Goal: Render every line of all the items below as a JSON list of strings, one string per line, leaving out blank lines.

Given information:

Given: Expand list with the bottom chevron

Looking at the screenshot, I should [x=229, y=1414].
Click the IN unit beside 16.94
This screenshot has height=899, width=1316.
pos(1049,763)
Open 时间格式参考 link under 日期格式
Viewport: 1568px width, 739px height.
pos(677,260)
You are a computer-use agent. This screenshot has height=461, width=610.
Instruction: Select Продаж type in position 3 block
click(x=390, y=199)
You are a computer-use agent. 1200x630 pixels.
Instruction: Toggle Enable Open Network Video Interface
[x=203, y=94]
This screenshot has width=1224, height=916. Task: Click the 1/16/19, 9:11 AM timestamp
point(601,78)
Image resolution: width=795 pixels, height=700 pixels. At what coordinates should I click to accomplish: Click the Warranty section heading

Expected output:
[
  "Given: Expand list with the bottom chevron",
  "Looking at the screenshot, I should [x=229, y=1414].",
  "Click the IN unit beside 16.94",
  "This screenshot has height=899, width=1316.",
  "pos(1049,763)",
  "Open 时间格式参考 link under 日期格式",
  "Viewport: 1568px width, 739px height.",
  "pos(677,260)",
  "You are a computer-use agent. This screenshot has height=461, width=610.",
  "Instruction: Select Продаж type in position 3 block",
  "click(x=390, y=199)",
  "You are a computer-use agent. 1200x630 pixels.",
  "Instruction: Toggle Enable Open Network Video Interface",
  "[x=203, y=94]",
  "This screenshot has width=1224, height=916. Task: Click the 1/16/19, 9:11 AM timestamp",
  "point(601,78)",
  "Image resolution: width=795 pixels, height=700 pixels. At what coordinates should I click to accomplish: Click the Warranty section heading"
]